→ **Records**
..........
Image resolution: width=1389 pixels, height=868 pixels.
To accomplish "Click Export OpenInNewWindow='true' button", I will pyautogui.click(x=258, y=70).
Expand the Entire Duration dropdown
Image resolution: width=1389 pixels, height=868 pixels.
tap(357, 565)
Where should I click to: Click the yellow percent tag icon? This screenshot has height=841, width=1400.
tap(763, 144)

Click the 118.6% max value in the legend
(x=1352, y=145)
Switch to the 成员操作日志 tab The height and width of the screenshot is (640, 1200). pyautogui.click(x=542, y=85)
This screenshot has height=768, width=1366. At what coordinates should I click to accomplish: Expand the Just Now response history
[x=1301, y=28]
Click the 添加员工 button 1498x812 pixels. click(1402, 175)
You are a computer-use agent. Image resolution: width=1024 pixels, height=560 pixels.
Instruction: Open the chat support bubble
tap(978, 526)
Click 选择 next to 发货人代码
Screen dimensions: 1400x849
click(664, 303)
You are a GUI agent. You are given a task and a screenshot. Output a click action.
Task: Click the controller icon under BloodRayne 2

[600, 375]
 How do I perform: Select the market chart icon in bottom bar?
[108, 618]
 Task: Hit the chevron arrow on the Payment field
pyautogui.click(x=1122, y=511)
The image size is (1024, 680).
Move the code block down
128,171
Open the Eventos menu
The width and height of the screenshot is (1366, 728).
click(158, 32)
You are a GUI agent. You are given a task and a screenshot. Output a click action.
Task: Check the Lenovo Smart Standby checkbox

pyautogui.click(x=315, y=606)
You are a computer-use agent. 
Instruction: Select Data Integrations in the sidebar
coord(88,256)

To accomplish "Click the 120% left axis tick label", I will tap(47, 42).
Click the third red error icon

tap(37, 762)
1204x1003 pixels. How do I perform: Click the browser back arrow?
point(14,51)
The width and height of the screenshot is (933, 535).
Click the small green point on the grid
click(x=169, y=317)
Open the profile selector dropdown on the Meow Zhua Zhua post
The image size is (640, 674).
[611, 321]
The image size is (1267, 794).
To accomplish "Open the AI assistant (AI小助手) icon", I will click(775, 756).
..........
→ **What is required**
Repeat every one of the records above, word for word and without any changes.

→ **Correct result**
Image resolution: width=1389 pixels, height=868 pixels.
To accomplish "Click Export OpenInNewWindow='true' button", I will pyautogui.click(x=258, y=70).
Expand the Entire Duration dropdown
Image resolution: width=1389 pixels, height=868 pixels.
tap(357, 565)
Where should I click to: Click the yellow percent tag icon? This screenshot has height=841, width=1400.
tap(763, 144)

Click the 118.6% max value in the legend
(x=1352, y=145)
Switch to the 成员操作日志 tab The height and width of the screenshot is (640, 1200). pyautogui.click(x=542, y=85)
This screenshot has height=768, width=1366. At what coordinates should I click to accomplish: Expand the Just Now response history
[x=1301, y=28]
Click the 添加员工 button 1498x812 pixels. click(1402, 175)
You are a computer-use agent. Image resolution: width=1024 pixels, height=560 pixels.
Instruction: Open the chat support bubble
tap(978, 526)
Click 选择 next to 发货人代码
Screen dimensions: 1400x849
click(664, 303)
You are a GUI agent. You are given a task and a screenshot. Output a click action.
Task: Click the controller icon under BloodRayne 2

[600, 375]
 How do I perform: Select the market chart icon in bottom bar?
[108, 618]
 Task: Hit the chevron arrow on the Payment field
pyautogui.click(x=1122, y=511)
The image size is (1024, 680).
Move the code block down
128,171
Open the Eventos menu
The width and height of the screenshot is (1366, 728).
click(158, 32)
You are a GUI agent. You are given a task and a screenshot. Output a click action.
Task: Check the Lenovo Smart Standby checkbox

pyautogui.click(x=315, y=606)
You are a computer-use agent. 
Instruction: Select Data Integrations in the sidebar
coord(88,256)

To accomplish "Click the 120% left axis tick label", I will tap(47, 42).
Click the third red error icon

tap(37, 762)
1204x1003 pixels. How do I perform: Click the browser back arrow?
point(14,51)
The width and height of the screenshot is (933, 535).
Click the small green point on the grid
click(x=169, y=317)
Open the profile selector dropdown on the Meow Zhua Zhua post
The image size is (640, 674).
[611, 321]
The image size is (1267, 794).
To accomplish "Open the AI assistant (AI小助手) icon", I will click(775, 756).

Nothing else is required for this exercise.